Interpretable noninvasive diagnosis of tuberculous pleural effusion using LGBM and SHAP: development and clinical application of a machine learning model.

Abstract

Background: Tuberculous pleural effusion (TPE) is a prevalent tuberculosis complication, with diagnosis presenting considerable challenges. Timely and precise identification of TPE is vital for effective patient management and prognosis, yet existing diagnostic methods tend to be invasive, lengthy, and often lack sufficient accuracy. This study seeks to design and validate an interpretable machine learning model based on routine laboratory data to enable noninvasive and rapid TPE diagnosis.

Methods: A multicenter prospective study was conducted across China between January 2021 and September 2024, enrolling 963 patients. The derivation cohort, comprising 763 patients, was employed for model training and internal validation, while 200 patients formed the external validation cohort. The model was built upon 18 routine laboratory parameters, including pleural fluid and serum biomarkers, with multiple machine learning (ML) algorithms evaluated. Light gradient boosting machine (LGBM) emerged as the top-performing model. Shapley Additive exPlanations (SHAP) analysis assessed feature importance and interpretability. Model performance was evaluated via area under the curve (AUC) and accuracy metrics.

Results: Of the 10 ML models compared, LGBM demonstrated superior performance. Feature importance analysis identified 11 key variables, leading to constructing a highly interpretable LGBM model. The model achieved an AUC of 0.9454 in internal validation and 0.9262 in external validation, showcasing strong robustness and generalizability. SHAP analysis enhanced interpretability by highlighting each feature's contribution to prediction outcomes. This model has since been integrated into clinical practice for noninvasive, rapid TPE diagnosis. During external validation, the model achieved a sensitivity of 0.8600, specificity of 0.9056, positive predictive value of 0.8698, and negative predictive value of 0.8686, underscoring its accuracy across diverse patient cohorts.

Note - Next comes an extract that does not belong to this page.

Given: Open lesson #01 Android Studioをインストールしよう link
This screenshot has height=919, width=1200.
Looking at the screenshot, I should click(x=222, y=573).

Interpretation: This interpretable machine learning model offers a noninvasive, accurate solution for early TPE diagnosis, significantly reducing reliance on invasive procedures. The integration of SHAP ensures the model's clinical interpretability, mitigating concerns surrounding the "black-box" nature of many machine learning approaches.

Conclusions: This interpretable LGBM-based model provides a reliable, noninvasive tool for TPE diagnosis. It supports clinical decision-making with real-time risk assessment and promises broader applicability through future integration into clinical information systems.